DIRECTIONS: Print every entry exactly as written.

Items from a dataset:
● ● ● ● ● ● ●

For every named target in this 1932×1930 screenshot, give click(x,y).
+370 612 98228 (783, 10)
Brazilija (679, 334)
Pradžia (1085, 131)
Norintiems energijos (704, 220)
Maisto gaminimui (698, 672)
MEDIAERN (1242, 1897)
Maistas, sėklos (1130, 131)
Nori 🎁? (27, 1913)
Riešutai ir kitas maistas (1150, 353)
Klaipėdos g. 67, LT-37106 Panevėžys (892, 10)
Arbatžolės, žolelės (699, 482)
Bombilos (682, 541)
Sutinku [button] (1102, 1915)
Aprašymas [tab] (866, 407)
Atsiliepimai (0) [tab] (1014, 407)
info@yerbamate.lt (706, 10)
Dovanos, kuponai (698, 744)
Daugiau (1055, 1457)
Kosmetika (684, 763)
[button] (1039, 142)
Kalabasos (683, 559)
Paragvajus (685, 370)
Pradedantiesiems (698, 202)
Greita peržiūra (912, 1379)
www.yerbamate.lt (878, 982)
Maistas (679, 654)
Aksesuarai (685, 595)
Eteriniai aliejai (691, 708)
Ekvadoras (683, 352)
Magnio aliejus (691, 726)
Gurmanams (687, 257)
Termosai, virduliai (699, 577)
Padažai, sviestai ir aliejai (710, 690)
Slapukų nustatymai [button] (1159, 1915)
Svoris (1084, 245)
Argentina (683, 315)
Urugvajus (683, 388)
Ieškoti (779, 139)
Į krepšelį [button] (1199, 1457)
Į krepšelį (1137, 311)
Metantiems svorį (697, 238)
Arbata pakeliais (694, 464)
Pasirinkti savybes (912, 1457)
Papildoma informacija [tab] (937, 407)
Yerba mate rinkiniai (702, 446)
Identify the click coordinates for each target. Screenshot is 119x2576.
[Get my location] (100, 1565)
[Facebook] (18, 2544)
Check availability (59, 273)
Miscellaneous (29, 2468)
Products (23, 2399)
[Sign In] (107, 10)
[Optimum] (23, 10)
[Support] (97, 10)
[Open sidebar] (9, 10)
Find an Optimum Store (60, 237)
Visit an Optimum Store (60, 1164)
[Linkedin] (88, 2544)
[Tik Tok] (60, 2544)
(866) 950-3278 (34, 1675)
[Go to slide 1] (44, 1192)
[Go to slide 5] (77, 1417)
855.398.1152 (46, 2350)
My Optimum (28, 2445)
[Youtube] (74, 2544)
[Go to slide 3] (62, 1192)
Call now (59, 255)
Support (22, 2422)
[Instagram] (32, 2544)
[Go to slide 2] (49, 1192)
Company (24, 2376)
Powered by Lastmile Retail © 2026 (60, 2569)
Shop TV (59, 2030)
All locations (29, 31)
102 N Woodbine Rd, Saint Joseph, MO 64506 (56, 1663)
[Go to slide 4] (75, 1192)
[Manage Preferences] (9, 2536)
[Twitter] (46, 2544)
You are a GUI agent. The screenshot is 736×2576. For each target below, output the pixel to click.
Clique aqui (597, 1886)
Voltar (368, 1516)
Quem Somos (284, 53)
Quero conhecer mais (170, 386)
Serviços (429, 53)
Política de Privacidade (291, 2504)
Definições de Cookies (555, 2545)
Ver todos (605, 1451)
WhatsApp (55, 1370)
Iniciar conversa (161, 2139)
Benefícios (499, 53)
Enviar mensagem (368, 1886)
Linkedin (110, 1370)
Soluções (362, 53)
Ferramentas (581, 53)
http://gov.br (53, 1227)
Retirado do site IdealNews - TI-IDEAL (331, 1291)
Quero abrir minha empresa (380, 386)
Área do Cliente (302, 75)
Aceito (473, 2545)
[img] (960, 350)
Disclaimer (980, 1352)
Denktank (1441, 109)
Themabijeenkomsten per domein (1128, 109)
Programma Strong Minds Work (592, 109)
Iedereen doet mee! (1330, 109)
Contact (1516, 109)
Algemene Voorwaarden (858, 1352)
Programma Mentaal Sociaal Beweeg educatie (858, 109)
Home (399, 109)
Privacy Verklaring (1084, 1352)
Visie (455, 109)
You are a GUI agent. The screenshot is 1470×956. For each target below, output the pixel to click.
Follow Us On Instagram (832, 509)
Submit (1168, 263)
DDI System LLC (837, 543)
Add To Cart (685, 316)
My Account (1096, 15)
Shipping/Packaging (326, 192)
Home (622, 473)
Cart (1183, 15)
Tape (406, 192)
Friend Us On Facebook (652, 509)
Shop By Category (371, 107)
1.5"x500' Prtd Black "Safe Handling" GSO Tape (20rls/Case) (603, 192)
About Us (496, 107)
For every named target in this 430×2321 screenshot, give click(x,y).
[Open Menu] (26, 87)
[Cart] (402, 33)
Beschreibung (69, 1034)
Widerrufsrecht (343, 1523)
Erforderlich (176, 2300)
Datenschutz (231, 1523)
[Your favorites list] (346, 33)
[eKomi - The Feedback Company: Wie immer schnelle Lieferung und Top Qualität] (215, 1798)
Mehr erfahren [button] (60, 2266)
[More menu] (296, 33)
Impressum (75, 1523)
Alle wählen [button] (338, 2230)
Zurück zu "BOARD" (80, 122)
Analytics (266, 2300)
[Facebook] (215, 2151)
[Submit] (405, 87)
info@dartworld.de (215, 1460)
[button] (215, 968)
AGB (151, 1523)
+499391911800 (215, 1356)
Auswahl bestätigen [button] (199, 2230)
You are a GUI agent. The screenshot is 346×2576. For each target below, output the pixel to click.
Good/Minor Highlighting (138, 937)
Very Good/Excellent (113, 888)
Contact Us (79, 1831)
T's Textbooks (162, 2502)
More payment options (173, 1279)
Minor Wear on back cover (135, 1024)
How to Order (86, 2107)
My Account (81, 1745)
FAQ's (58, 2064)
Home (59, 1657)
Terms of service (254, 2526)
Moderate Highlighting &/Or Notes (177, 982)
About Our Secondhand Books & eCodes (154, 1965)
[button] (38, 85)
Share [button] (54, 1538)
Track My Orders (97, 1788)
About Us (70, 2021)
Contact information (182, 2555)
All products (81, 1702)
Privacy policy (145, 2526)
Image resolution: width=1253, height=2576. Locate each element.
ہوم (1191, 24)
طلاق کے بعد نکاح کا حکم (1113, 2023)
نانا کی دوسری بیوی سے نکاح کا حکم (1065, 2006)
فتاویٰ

● ● ● ● ● ● ●

ANSWER FOR THIS EXERCISE:
For every named target in this 1932×1930 screenshot, give click(x,y).
+370 612 98228 (783, 10)
Brazilija (679, 334)
Pradžia (1085, 131)
Norintiems energijos (704, 220)
Maisto gaminimui (698, 672)
MEDIAERN (1242, 1897)
Maistas, sėklos (1130, 131)
Nori 🎁? (27, 1913)
Riešutai ir kitas maistas (1150, 353)
Klaipėdos g. 67, LT-37106 Panevėžys (892, 10)
Arbatžolės, žolelės (699, 482)
Bombilos (682, 541)
Sutinku [button] (1102, 1915)
Aprašymas [tab] (866, 407)
Atsiliepimai (0) [tab] (1014, 407)
info@yerbamate.lt (706, 10)
Dovanos, kuponai (698, 744)
Daugiau (1055, 1457)
Kosmetika (684, 763)
[button] (1039, 142)
Kalabasos (683, 559)
Paragvajus (685, 370)
Pradedantiesiems (698, 202)
Greita peržiūra (912, 1379)
www.yerbamate.lt (878, 982)
Maistas (679, 654)
Aksesuarai (685, 595)
Eteriniai aliejai (691, 708)
Ekvadoras (683, 352)
Magnio aliejus (691, 726)
Gurmanams (687, 257)
Termosai, virduliai (699, 577)
Padažai, sviestai ir aliejai (710, 690)
Slapukų nustatymai [button] (1159, 1915)
Svoris (1084, 245)
Argentina (683, 315)
Urugvajus (683, 388)
Ieškoti (779, 139)
Į krepšelį [button] (1199, 1457)
Į krepšelį (1137, 311)
Metantiems svorį (697, 238)
Arbata pakeliais (694, 464)
Pasirinkti savybes (912, 1457)
Papildoma informacija [tab] (937, 407)
Yerba mate rinkiniai (702, 446)
Identify the click coordinates for each target. Screenshot is 119x2576.
[Get my location] (100, 1565)
[Facebook] (18, 2544)
Check availability (59, 273)
Miscellaneous (29, 2468)
Products (23, 2399)
[Sign In] (107, 10)
[Optimum] (23, 10)
[Support] (97, 10)
[Open sidebar] (9, 10)
Find an Optimum Store (60, 237)
Visit an Optimum Store (60, 1164)
[Linkedin] (88, 2544)
[Tik Tok] (60, 2544)
(866) 950-3278 (34, 1675)
[Go to slide 1] (44, 1192)
[Go to slide 5] (77, 1417)
855.398.1152 (46, 2350)
My Optimum (28, 2445)
[Youtube] (74, 2544)
[Go to slide 3] (62, 1192)
Call now (59, 255)
Support (22, 2422)
[Instagram] (32, 2544)
[Go to slide 2] (49, 1192)
Company (24, 2376)
Powered by Lastmile Retail © 2026 (60, 2569)
Shop TV (59, 2030)
All locations (29, 31)
102 N Woodbine Rd, Saint Joseph, MO 64506 (56, 1663)
[Go to slide 4] (75, 1192)
[Manage Preferences] (9, 2536)
[Twitter] (46, 2544)
You are a GUI agent. The screenshot is 736×2576. For each target below, output the pixel to click.
Clique aqui (597, 1886)
Voltar (368, 1516)
Quem Somos (284, 53)
Quero conhecer mais (170, 386)
Serviços (429, 53)
Política de Privacidade (291, 2504)
Definições de Cookies (555, 2545)
Ver todos (605, 1451)
WhatsApp (55, 1370)
Iniciar conversa (161, 2139)
Benefícios (499, 53)
Enviar mensagem (368, 1886)
Linkedin (110, 1370)
Soluções (362, 53)
Ferramentas (581, 53)
http://gov.br (53, 1227)
Retirado do site IdealNews - TI-IDEAL (331, 1291)
Quero abrir minha empresa (380, 386)
Área do Cliente (302, 75)
Aceito (473, 2545)
[img] (960, 350)
Disclaimer (980, 1352)
Denktank (1441, 109)
Themabijeenkomsten per domein (1128, 109)
Programma Strong Minds Work (592, 109)
Iedereen doet mee! (1330, 109)
Contact (1516, 109)
Algemene Voorwaarden (858, 1352)
Programma Mentaal Sociaal Beweeg educatie (858, 109)
Home (399, 109)
Privacy Verklaring (1084, 1352)
Visie (455, 109)
You are a GUI agent. The screenshot is 1470×956. For each target below, output the pixel to click.
Follow Us On Instagram (832, 509)
Submit (1168, 263)
DDI System LLC (837, 543)
Add To Cart (685, 316)
My Account (1096, 15)
Shipping/Packaging (326, 192)
Home (622, 473)
Cart (1183, 15)
Tape (406, 192)
Friend Us On Facebook (652, 509)
Shop By Category (371, 107)
1.5"x500' Prtd Black "Safe Handling" GSO Tape (20rls/Case) (603, 192)
About Us (496, 107)
For every named target in this 430×2321 screenshot, give click(x,y).
[Open Menu] (26, 87)
[Cart] (402, 33)
Beschreibung (69, 1034)
Widerrufsrecht (343, 1523)
Erforderlich (176, 2300)
Datenschutz (231, 1523)
[Your favorites list] (346, 33)
[eKomi - The Feedback Company: Wie immer schnelle Lieferung und Top Qualität] (215, 1798)
Mehr erfahren [button] (60, 2266)
[More menu] (296, 33)
Impressum (75, 1523)
Alle wählen [button] (338, 2230)
Zurück zu "BOARD" (80, 122)
Analytics (266, 2300)
[Facebook] (215, 2151)
[Submit] (405, 87)
info@dartworld.de (215, 1460)
[button] (215, 968)
AGB (151, 1523)
+499391911800 (215, 1356)
Auswahl bestätigen [button] (199, 2230)
You are a GUI agent. The screenshot is 346×2576. For each target below, output the pixel to click.
Good/Minor Highlighting (138, 937)
Very Good/Excellent (113, 888)
Contact Us (79, 1831)
T's Textbooks (162, 2502)
More payment options (173, 1279)
Minor Wear on back cover (135, 1024)
How to Order (86, 2107)
My Account (81, 1745)
FAQ's (58, 2064)
Home (59, 1657)
Terms of service (254, 2526)
Moderate Highlighting &/Or Notes (177, 982)
About Our Secondhand Books & eCodes (154, 1965)
[button] (38, 85)
Share [button] (54, 1538)
Track My Orders (97, 1788)
About Us (70, 2021)
Contact information (182, 2555)
All products (81, 1702)
Privacy policy (145, 2526)
Image resolution: width=1253, height=2576. Locate each element.
ہوم (1191, 24)
طلاق کے بعد نکاح کا حکم (1113, 2023)
نانا کی دوسری بیوی سے نکاح کا حکم (1065, 2006)
فتاویٰ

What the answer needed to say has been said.